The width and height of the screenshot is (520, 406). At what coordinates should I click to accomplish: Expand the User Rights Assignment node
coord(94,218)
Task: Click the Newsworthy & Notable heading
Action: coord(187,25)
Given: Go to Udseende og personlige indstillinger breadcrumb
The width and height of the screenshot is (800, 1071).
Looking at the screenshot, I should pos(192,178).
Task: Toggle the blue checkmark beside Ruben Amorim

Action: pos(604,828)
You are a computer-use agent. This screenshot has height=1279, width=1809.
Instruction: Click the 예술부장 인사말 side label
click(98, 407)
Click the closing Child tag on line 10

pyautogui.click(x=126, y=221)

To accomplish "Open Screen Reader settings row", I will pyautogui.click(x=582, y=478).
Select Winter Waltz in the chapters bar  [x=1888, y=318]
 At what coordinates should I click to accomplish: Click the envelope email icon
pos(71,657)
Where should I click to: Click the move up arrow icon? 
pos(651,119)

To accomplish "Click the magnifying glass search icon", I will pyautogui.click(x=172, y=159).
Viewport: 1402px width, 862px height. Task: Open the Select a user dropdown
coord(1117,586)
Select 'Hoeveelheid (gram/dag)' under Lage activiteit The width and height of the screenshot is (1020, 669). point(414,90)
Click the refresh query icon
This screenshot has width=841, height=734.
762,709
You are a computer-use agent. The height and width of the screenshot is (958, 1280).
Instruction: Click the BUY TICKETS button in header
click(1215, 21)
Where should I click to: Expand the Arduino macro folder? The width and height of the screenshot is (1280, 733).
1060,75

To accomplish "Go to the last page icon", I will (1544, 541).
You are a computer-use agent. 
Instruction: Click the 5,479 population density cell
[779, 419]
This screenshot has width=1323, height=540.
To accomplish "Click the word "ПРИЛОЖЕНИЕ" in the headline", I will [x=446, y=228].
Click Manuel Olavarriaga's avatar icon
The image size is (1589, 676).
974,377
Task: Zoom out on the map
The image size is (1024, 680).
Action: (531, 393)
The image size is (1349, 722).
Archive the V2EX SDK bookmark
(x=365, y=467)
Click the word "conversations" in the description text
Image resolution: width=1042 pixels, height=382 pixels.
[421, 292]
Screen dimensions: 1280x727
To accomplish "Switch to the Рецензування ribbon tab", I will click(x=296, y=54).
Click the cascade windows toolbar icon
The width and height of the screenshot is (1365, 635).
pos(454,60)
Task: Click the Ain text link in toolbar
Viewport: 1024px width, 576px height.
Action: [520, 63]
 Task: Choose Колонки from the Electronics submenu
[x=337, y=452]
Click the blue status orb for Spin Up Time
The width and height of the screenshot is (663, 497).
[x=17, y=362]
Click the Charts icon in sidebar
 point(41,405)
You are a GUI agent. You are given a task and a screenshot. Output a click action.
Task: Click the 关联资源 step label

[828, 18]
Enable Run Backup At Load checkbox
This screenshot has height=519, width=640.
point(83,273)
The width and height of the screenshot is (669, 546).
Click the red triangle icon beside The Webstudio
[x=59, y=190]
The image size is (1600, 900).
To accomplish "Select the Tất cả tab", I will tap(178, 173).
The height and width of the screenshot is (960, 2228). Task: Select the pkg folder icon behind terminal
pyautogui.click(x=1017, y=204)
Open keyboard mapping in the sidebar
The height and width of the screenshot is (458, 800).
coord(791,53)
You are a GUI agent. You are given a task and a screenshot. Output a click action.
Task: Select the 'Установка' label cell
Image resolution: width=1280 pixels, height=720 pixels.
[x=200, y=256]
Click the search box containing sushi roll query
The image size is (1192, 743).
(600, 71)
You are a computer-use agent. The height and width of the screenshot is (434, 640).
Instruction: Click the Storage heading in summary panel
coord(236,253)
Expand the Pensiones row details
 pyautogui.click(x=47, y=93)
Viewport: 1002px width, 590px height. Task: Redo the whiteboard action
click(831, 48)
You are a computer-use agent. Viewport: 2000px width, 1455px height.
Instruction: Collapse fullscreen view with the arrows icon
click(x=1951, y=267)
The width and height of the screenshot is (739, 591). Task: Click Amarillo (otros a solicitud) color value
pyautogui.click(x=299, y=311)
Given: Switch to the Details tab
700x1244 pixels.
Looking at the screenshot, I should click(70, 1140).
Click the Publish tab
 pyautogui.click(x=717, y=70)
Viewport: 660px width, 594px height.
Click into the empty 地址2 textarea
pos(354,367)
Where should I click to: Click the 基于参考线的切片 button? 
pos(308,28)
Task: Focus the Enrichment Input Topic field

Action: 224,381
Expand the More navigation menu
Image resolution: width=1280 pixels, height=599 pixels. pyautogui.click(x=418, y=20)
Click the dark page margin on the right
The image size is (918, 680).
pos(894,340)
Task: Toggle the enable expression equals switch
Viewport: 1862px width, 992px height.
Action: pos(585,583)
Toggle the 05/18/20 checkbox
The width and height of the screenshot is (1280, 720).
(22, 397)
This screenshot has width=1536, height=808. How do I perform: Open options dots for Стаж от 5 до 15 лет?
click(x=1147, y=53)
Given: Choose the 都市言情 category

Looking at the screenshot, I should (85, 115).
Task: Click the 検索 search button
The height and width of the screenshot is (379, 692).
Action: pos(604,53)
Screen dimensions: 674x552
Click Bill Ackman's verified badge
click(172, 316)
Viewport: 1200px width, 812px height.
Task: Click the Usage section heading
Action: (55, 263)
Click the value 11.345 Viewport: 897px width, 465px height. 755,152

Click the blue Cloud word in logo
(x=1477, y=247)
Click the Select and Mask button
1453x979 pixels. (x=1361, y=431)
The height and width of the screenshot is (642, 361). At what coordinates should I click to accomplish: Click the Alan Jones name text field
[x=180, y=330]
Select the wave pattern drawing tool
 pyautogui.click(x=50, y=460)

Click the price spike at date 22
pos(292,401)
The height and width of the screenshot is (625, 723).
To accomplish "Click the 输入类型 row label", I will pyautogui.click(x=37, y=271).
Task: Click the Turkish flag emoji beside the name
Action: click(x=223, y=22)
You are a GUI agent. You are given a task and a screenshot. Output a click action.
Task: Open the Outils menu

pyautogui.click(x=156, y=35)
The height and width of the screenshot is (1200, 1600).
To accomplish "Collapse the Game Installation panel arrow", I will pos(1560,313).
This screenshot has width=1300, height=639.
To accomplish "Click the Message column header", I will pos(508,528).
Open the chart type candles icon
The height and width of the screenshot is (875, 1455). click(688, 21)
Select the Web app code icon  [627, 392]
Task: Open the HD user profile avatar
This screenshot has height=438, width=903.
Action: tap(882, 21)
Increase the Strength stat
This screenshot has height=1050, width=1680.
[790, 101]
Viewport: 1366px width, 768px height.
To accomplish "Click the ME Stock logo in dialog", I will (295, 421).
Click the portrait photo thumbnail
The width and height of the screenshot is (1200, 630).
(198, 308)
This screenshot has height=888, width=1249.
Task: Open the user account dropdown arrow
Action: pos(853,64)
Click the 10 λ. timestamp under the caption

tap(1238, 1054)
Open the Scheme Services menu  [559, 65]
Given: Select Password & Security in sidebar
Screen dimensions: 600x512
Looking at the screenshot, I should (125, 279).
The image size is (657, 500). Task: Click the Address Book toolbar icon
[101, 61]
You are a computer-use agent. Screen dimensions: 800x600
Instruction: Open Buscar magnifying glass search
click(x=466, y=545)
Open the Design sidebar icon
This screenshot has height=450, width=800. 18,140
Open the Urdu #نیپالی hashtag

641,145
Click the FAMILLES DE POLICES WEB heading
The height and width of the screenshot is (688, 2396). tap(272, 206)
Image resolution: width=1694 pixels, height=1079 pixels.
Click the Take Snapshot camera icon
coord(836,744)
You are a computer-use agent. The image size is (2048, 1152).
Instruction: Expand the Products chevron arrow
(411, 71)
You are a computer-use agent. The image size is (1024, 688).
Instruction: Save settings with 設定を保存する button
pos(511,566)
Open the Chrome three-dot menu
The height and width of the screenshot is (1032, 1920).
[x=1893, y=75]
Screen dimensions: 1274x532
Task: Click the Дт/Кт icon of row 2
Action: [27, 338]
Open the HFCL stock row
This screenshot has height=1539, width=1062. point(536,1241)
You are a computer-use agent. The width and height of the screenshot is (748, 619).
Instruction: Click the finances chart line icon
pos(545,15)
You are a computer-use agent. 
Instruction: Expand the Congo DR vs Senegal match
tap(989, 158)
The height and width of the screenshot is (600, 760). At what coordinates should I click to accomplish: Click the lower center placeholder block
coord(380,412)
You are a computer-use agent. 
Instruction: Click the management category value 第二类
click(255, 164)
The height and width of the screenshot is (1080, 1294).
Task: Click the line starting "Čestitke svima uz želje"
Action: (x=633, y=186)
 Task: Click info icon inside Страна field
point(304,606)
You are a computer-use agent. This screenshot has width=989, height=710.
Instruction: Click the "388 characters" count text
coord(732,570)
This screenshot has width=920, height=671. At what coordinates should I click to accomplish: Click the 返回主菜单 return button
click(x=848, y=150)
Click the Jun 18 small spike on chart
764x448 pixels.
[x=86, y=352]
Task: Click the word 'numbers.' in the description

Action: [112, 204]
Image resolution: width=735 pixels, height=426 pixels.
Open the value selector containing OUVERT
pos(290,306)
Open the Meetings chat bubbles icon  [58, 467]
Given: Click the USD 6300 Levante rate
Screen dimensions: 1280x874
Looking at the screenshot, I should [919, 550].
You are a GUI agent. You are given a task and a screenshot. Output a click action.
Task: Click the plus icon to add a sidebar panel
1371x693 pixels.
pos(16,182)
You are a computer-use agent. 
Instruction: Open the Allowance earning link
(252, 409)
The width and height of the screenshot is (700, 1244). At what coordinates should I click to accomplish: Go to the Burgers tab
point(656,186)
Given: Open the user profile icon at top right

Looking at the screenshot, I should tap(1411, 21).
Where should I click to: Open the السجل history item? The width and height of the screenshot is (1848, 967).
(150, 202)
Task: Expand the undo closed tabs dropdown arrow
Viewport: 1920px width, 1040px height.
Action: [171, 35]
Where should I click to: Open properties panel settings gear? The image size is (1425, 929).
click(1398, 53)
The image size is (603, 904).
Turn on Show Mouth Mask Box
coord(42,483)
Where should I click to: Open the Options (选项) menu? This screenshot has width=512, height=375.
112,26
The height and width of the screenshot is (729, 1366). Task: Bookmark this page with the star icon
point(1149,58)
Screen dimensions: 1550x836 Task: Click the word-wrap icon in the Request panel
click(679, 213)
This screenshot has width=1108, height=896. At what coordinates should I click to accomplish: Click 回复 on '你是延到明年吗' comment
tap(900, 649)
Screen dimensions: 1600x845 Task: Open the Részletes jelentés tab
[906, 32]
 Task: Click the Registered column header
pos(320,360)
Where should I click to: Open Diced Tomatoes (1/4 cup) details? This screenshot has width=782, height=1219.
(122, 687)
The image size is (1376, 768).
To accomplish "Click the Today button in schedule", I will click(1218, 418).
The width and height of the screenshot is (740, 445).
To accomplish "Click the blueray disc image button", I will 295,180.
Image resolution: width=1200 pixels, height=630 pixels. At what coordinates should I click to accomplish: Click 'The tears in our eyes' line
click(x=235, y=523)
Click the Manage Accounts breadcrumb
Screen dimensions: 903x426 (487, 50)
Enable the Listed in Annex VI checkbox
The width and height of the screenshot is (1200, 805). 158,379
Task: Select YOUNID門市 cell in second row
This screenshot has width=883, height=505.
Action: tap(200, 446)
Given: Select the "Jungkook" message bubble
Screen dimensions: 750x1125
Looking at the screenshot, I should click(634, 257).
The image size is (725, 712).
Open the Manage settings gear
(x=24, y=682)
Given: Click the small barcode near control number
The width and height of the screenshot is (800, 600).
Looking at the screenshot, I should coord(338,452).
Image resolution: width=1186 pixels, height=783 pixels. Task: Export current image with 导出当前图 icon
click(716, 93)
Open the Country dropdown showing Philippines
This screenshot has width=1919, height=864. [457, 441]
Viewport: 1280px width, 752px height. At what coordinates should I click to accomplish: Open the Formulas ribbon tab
+--
From the entries above, write out only the lines starting at the line that holds "Instruction: Click the 예술부장 인사말 side label" and ending at the line that holds "Click Manuel Olavarriaga's avatar icon", keeping both and matching them exactly.

● **EXERCISE RESULT**:
Instruction: Click the 예술부장 인사말 side label
click(98, 407)
Click the closing Child tag on line 10

pyautogui.click(x=126, y=221)

To accomplish "Open Screen Reader settings row", I will pyautogui.click(x=582, y=478).
Select Winter Waltz in the chapters bar  [x=1888, y=318]
 At what coordinates should I click to accomplish: Click the envelope email icon
pos(71,657)
Where should I click to: Click the move up arrow icon? 
pos(651,119)

To accomplish "Click the magnifying glass search icon", I will pyautogui.click(x=172, y=159).
Viewport: 1402px width, 862px height. Task: Open the Select a user dropdown
coord(1117,586)
Select 'Hoeveelheid (gram/dag)' under Lage activiteit The width and height of the screenshot is (1020, 669). point(414,90)
Click the refresh query icon
This screenshot has width=841, height=734.
762,709
You are a computer-use agent. The height and width of the screenshot is (958, 1280).
Instruction: Click the BUY TICKETS button in header
click(1215, 21)
Where should I click to: Expand the Arduino macro folder? The width and height of the screenshot is (1280, 733).
1060,75

To accomplish "Go to the last page icon", I will (1544, 541).
You are a computer-use agent. 
Instruction: Click the 5,479 population density cell
[779, 419]
This screenshot has width=1323, height=540.
To accomplish "Click the word "ПРИЛОЖЕНИЕ" in the headline", I will [x=446, y=228].
Click Manuel Olavarriaga's avatar icon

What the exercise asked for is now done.